[Collected data]
::::::
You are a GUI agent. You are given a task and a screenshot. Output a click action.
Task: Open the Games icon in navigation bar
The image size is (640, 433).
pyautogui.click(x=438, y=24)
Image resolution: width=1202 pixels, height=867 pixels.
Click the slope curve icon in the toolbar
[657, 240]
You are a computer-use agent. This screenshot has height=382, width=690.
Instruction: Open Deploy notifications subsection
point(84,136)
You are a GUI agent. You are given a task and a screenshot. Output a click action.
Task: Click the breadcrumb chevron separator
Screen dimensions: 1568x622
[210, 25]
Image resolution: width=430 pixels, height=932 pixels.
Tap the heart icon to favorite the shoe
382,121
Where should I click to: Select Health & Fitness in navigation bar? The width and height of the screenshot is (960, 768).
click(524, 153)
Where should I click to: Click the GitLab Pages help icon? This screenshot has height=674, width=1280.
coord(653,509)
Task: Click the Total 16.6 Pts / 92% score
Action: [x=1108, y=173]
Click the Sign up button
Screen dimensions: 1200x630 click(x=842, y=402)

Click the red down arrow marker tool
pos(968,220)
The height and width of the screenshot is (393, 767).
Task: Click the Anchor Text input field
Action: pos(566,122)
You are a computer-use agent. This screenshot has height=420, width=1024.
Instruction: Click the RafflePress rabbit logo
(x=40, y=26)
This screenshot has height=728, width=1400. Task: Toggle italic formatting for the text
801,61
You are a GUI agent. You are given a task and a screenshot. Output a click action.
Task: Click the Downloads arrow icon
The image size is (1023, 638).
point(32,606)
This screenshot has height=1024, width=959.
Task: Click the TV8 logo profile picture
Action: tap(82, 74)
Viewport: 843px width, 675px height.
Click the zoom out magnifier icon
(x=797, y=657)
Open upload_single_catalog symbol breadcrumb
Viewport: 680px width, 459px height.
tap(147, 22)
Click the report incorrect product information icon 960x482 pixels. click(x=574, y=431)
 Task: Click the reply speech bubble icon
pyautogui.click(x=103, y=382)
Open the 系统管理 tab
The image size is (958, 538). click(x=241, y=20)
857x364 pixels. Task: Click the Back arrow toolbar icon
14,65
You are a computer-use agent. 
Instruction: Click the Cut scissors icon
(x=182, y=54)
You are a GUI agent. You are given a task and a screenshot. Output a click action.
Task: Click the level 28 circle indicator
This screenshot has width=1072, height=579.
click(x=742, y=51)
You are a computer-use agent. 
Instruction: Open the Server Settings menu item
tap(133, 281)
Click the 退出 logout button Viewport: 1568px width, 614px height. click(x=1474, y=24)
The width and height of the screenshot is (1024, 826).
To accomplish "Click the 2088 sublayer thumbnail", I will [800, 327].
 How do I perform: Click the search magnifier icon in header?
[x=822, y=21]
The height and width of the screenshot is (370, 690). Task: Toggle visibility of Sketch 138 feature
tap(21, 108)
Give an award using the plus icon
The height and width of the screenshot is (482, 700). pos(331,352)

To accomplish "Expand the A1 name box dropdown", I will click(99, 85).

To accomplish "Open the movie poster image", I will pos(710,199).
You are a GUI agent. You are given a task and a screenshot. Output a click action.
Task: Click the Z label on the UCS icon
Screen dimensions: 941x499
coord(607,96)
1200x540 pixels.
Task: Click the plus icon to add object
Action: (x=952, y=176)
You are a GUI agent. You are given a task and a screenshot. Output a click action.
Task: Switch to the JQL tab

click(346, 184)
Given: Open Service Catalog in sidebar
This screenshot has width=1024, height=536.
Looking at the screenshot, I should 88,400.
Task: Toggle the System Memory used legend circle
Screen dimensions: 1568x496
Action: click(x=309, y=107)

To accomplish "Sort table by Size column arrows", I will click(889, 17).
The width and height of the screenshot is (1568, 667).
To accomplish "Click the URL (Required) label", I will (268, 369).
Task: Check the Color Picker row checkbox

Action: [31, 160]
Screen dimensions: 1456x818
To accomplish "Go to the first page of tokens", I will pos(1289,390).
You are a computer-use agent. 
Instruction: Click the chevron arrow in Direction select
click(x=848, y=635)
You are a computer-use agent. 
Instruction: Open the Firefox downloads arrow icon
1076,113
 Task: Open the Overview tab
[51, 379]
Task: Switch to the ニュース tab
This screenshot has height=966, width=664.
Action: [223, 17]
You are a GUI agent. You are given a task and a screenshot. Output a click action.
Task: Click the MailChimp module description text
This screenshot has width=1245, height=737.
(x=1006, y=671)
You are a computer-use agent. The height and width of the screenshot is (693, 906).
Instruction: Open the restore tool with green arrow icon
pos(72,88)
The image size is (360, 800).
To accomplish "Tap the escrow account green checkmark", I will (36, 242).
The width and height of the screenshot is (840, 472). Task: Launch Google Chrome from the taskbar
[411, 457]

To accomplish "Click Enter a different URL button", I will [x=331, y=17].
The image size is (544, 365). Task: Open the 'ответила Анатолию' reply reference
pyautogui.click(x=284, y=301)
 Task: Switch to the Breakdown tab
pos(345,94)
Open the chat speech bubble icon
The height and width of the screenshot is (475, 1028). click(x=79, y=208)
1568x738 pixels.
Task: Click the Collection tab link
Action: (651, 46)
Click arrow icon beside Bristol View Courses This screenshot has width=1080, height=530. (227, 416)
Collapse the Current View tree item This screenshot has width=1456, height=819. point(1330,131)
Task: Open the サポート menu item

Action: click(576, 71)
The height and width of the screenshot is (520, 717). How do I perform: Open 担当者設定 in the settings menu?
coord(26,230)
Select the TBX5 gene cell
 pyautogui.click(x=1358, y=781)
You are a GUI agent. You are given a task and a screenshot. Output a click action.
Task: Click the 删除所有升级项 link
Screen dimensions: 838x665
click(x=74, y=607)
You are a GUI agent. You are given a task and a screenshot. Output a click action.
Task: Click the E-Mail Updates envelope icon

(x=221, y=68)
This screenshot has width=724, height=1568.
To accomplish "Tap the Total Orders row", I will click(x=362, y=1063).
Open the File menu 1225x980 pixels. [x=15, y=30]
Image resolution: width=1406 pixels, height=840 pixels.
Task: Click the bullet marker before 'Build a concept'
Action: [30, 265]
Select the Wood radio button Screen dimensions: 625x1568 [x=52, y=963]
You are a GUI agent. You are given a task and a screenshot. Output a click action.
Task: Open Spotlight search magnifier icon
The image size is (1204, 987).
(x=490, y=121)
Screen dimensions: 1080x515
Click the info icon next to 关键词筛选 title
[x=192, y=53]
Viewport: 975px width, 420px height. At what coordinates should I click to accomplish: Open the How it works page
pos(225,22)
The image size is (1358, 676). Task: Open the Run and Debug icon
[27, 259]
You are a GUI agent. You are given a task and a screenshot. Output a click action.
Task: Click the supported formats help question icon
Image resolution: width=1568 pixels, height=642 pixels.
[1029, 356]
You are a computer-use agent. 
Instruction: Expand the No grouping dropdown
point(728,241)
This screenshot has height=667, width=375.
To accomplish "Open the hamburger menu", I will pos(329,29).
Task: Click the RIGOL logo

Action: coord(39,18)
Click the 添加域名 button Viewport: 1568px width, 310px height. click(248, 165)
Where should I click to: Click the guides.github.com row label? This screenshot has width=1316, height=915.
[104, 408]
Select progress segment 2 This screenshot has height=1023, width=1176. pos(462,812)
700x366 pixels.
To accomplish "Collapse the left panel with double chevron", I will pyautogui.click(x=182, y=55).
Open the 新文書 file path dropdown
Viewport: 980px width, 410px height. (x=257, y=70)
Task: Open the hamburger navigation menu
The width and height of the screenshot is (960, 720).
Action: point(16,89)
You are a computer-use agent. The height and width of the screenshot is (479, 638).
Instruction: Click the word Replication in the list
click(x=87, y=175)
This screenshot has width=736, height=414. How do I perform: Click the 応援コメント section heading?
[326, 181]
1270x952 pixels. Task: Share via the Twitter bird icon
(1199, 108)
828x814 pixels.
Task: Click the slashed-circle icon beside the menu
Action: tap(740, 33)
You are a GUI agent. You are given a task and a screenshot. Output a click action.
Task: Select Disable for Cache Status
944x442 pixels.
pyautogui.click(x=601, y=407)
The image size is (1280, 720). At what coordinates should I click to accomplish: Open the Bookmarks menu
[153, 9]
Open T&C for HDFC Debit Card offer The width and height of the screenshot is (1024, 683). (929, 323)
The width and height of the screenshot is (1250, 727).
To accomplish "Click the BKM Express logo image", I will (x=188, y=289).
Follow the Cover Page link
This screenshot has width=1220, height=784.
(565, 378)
::::::
[TASK TO COMPLETE] Set down only the lines above that fall between the line holding "Task: Click the E-Mail Updates envelope icon" and the line holding "Task: Click the supported", inclusive, keeping each exact.

[RESPONSE AREA]
Task: Click the E-Mail Updates envelope icon

(x=221, y=68)
This screenshot has width=724, height=1568.
To accomplish "Tap the Total Orders row", I will click(x=362, y=1063).
Open the File menu 1225x980 pixels. [x=15, y=30]
Image resolution: width=1406 pixels, height=840 pixels.
Task: Click the bullet marker before 'Build a concept'
Action: [30, 265]
Select the Wood radio button Screen dimensions: 625x1568 [x=52, y=963]
You are a GUI agent. You are given a task and a screenshot. Output a click action.
Task: Open Spotlight search magnifier icon
The image size is (1204, 987).
(x=490, y=121)
Screen dimensions: 1080x515
Click the info icon next to 关键词筛选 title
[x=192, y=53]
Viewport: 975px width, 420px height. At what coordinates should I click to accomplish: Open the How it works page
pos(225,22)
The image size is (1358, 676). Task: Open the Run and Debug icon
[27, 259]
You are a GUI agent. You are given a task and a screenshot. Output a click action.
Task: Click the supported formats help question icon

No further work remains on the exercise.